BID legt Agenda für künftige Bundesregierung vor

In einem 16-Punkte-Programm legt die Bundesarbeitsgemeinschaft Immobilienwirtschaft Deutschland (BID) Forderungen an die künftige Bundesregierung vor, damit mehr Wohnungsbau schneller und günstiger betrieben werden könne. Nach dem Scheitern des Gebäudeenergiegesetzes bleibe eine Neukonzeption und Vereinfachung des Energieeinsparrechts eine der größten Herausforderungen für eine Bundesregierung, sagt BID-Präsident Andreas Ibel. Eine Verschärfung der Energieeinsparverordnung (EnEV) sei mit bezahlbarem Wohnen nicht zu vereinbaren. Es brauche "praxisnahe Förderinstrumente".

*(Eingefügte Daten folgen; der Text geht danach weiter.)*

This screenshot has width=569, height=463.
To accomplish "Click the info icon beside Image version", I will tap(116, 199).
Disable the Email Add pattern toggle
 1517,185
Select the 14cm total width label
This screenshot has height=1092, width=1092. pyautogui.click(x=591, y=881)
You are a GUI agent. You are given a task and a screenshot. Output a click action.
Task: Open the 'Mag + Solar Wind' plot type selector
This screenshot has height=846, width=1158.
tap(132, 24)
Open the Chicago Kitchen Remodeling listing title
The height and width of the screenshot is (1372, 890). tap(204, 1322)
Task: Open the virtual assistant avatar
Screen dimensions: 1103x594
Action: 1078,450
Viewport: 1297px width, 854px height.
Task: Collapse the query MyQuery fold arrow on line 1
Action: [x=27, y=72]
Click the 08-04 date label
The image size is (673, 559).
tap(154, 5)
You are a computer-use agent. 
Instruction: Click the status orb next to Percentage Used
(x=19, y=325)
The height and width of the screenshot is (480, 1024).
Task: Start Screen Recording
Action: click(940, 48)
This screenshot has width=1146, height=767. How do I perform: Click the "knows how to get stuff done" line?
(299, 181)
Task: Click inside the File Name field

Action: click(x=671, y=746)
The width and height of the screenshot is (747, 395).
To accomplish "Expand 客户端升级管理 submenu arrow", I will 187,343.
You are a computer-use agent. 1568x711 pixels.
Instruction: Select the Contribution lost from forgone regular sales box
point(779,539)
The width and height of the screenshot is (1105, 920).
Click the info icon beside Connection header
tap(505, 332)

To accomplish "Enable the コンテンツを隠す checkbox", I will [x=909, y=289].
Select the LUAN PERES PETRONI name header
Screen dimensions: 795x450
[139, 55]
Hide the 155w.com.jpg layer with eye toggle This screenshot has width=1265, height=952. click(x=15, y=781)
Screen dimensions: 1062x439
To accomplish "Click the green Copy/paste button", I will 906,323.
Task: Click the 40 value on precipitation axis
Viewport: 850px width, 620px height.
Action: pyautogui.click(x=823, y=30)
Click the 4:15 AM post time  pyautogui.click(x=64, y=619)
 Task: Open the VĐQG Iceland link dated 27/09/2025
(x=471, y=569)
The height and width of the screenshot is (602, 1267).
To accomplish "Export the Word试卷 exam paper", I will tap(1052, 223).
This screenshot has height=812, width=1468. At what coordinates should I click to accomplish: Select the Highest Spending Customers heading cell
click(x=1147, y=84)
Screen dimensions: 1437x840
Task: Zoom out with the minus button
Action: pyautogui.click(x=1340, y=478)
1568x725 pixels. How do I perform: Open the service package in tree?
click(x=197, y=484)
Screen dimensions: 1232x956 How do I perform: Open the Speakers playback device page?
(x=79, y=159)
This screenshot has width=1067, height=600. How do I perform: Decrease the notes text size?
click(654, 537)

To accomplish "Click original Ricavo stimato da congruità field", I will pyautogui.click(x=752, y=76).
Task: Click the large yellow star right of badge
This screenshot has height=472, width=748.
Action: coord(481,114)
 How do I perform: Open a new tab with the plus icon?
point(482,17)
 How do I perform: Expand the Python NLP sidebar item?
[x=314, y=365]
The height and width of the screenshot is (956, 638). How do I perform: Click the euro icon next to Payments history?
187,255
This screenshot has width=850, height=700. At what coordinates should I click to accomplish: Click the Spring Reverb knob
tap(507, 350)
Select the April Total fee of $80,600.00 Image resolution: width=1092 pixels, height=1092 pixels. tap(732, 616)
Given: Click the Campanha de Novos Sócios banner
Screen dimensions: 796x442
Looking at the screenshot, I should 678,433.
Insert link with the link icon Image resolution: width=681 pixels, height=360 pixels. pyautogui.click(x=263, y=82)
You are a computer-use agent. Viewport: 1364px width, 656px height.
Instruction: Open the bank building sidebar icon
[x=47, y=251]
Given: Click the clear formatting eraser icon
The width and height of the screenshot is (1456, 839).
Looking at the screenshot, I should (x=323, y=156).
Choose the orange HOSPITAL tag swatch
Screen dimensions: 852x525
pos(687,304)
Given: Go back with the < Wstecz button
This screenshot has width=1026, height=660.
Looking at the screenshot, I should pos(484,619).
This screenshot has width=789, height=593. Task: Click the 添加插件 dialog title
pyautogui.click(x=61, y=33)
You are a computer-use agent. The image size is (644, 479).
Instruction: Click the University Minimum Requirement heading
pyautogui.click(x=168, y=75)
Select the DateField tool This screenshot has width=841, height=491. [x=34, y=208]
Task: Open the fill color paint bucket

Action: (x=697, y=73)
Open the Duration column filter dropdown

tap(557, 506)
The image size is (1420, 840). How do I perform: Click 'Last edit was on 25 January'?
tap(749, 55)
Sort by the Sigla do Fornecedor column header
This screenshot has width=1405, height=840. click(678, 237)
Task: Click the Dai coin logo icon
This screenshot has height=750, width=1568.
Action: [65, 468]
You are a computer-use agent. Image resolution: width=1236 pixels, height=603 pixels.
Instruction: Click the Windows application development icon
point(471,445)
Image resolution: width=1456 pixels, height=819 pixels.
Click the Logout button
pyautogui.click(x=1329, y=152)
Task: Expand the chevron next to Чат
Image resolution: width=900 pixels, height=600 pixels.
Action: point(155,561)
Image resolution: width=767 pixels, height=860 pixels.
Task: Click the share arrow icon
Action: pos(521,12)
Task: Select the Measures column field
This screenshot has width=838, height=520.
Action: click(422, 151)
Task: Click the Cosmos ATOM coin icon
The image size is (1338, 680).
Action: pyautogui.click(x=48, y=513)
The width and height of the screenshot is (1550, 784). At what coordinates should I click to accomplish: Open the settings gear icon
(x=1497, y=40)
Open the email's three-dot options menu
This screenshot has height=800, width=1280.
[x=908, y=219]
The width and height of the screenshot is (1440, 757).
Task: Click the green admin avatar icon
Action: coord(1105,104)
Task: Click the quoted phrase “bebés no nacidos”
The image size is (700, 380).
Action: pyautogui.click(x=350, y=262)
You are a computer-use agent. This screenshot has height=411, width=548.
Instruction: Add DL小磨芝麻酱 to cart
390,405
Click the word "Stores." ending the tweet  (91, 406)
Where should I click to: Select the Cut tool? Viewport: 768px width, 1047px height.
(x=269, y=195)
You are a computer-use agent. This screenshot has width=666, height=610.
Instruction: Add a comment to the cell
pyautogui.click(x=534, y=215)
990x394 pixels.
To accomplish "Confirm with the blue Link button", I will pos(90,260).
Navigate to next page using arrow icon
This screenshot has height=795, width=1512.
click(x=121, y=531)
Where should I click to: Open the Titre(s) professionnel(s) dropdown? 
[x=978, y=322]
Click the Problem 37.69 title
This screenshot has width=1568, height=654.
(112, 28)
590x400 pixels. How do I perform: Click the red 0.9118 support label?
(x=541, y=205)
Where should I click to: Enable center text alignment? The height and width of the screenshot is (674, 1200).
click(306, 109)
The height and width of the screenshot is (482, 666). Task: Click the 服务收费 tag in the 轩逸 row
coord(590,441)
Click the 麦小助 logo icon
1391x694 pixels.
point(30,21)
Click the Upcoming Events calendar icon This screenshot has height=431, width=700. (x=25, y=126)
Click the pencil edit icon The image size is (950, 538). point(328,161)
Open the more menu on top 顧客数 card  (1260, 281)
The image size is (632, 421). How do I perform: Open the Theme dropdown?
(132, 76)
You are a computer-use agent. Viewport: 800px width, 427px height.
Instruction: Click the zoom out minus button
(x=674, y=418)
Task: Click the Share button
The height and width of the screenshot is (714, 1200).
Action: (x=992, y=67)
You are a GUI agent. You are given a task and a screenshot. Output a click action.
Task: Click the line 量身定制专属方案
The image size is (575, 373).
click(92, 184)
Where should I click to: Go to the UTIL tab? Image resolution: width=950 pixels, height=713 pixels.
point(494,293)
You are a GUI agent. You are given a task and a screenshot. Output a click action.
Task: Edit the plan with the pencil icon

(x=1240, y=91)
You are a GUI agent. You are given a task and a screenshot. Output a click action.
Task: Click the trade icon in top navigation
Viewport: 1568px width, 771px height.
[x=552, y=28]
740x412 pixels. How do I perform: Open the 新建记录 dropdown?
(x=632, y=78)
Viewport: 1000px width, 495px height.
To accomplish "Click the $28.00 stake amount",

Weiterhin müsse eine mit dem EU-Recht konforme, einheitlich verbindliche Musterbauordnung geschaffen werden. Der erste Schritt einer neuen Bundesregierung müsse die Erhöhung der linearen AfA "von 2% auf sachgerechte 3%" sein. Die Grunderwerbsteuer soll bundesweit auf 3,5% zurückgeführt werden. Beim Ersterwerb einer selbst genutzten Immobilie müsse diese ausgesetzt werden. Weiterhin soll laut Agenda des BID die Grundsteuerreform "aufkommensneutral ausgestaltet sein".